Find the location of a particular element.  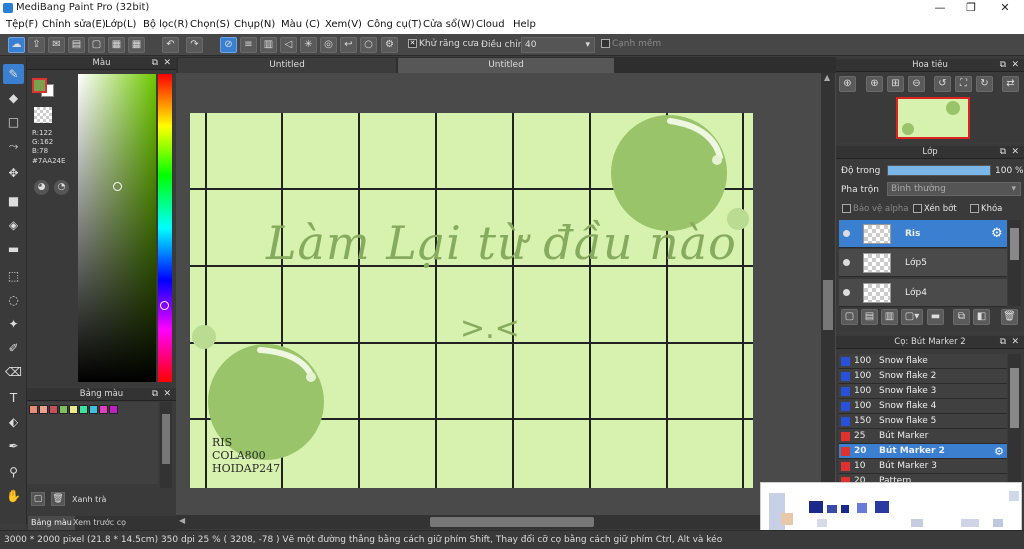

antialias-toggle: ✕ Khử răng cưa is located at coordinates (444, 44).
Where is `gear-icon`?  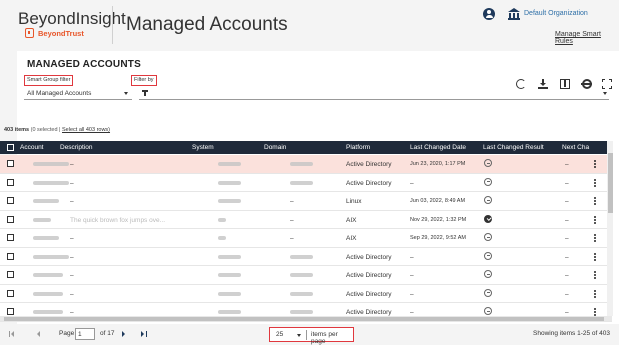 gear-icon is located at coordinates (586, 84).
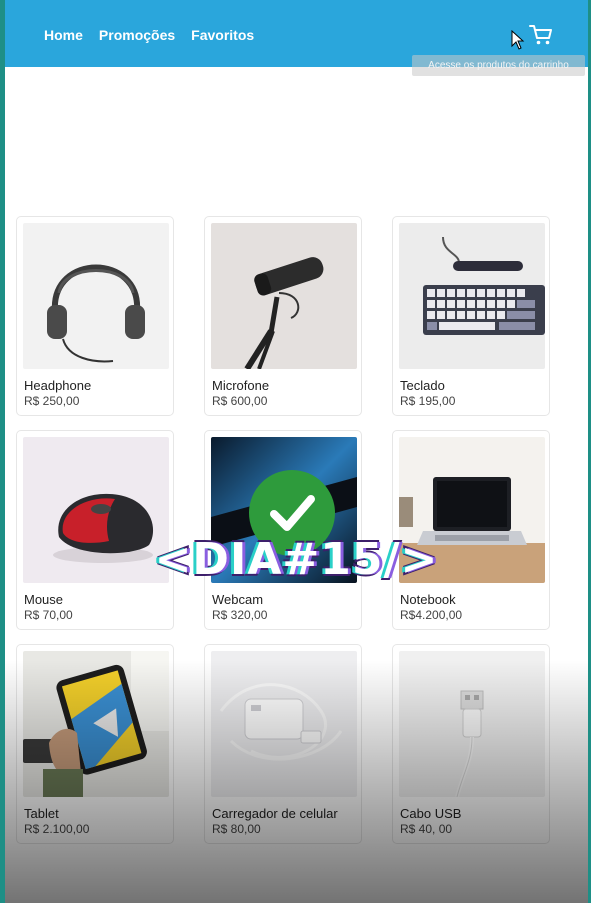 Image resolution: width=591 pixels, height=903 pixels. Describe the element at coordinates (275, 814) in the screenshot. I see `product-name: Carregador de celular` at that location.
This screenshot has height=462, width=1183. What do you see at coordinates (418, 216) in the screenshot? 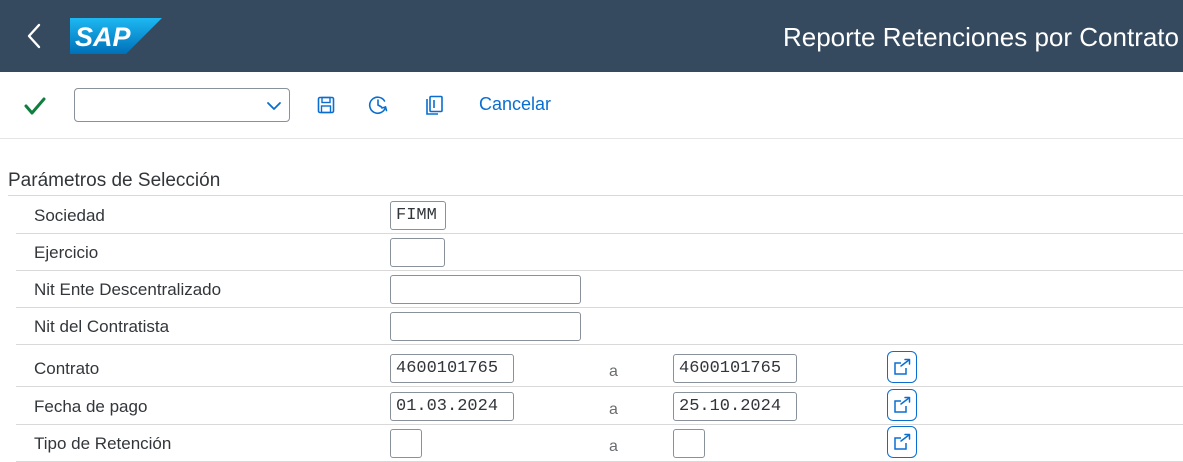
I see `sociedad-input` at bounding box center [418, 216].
------------------------------
** EXERCISE **
Recast the lines from the one containing "This screenshot has" through the end of the lines as a JSON list of strings, one string per line, with blank lines omitted. Leave the pictures out of the answer.

** TASK OUTPUT **
[
  "This screenshot has height=462, width=1183. What do you see at coordinates (418, 216) in the screenshot? ",
  "I see `sociedad-input` at bounding box center [418, 216]."
]